What you have to do - Among the entries below, which lines include the string "computer"? Show each one.

(Stored items)
★ ★ ★ ★ ★

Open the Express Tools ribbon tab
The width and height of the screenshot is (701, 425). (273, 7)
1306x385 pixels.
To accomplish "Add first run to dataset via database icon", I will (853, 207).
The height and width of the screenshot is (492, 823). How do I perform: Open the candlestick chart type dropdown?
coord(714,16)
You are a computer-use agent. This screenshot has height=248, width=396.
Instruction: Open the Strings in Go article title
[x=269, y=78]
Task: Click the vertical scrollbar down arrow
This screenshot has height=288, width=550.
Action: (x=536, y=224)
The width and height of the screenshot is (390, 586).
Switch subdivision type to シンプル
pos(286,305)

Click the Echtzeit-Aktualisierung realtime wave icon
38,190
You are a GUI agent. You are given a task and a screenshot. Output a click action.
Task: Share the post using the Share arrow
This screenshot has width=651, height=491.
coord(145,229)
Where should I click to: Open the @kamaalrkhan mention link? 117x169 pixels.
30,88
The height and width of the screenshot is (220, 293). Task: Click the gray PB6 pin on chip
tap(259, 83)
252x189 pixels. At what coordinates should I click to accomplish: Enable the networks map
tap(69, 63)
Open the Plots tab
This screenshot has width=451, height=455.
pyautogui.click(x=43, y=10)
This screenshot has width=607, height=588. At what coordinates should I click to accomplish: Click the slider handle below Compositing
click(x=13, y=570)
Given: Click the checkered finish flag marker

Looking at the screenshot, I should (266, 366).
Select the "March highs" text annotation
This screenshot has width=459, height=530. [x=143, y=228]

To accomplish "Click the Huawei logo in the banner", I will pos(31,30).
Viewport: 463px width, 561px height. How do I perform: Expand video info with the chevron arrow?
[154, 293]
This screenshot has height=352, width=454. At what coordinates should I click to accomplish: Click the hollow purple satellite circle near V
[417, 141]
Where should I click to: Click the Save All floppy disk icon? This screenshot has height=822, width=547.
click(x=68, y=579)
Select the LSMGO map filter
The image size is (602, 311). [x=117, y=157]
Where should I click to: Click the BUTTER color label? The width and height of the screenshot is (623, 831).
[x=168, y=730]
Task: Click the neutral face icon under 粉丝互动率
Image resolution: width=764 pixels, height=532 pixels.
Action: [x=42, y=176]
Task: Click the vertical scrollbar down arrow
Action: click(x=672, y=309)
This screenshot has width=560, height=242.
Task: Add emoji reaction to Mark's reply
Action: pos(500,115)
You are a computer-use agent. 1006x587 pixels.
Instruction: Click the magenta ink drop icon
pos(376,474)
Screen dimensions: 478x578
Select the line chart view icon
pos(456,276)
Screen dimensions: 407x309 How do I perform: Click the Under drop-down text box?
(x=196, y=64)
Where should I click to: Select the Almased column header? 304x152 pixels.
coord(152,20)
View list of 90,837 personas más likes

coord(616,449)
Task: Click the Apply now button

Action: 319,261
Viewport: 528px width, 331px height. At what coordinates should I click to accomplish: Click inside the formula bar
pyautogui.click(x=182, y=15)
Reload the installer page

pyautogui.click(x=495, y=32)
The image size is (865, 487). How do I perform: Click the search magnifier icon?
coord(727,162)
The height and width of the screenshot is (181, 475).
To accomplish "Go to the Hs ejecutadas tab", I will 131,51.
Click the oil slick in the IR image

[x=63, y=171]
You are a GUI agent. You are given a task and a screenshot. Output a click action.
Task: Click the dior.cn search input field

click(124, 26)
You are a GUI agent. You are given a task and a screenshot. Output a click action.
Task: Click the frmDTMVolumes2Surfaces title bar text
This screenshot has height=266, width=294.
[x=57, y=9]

★ ★ ★ ★ ★

Answer to the exercise -
You are a computer-use agent. This screenshot has height=248, width=396.
You are a computer-use agent. 1006x587 pixels.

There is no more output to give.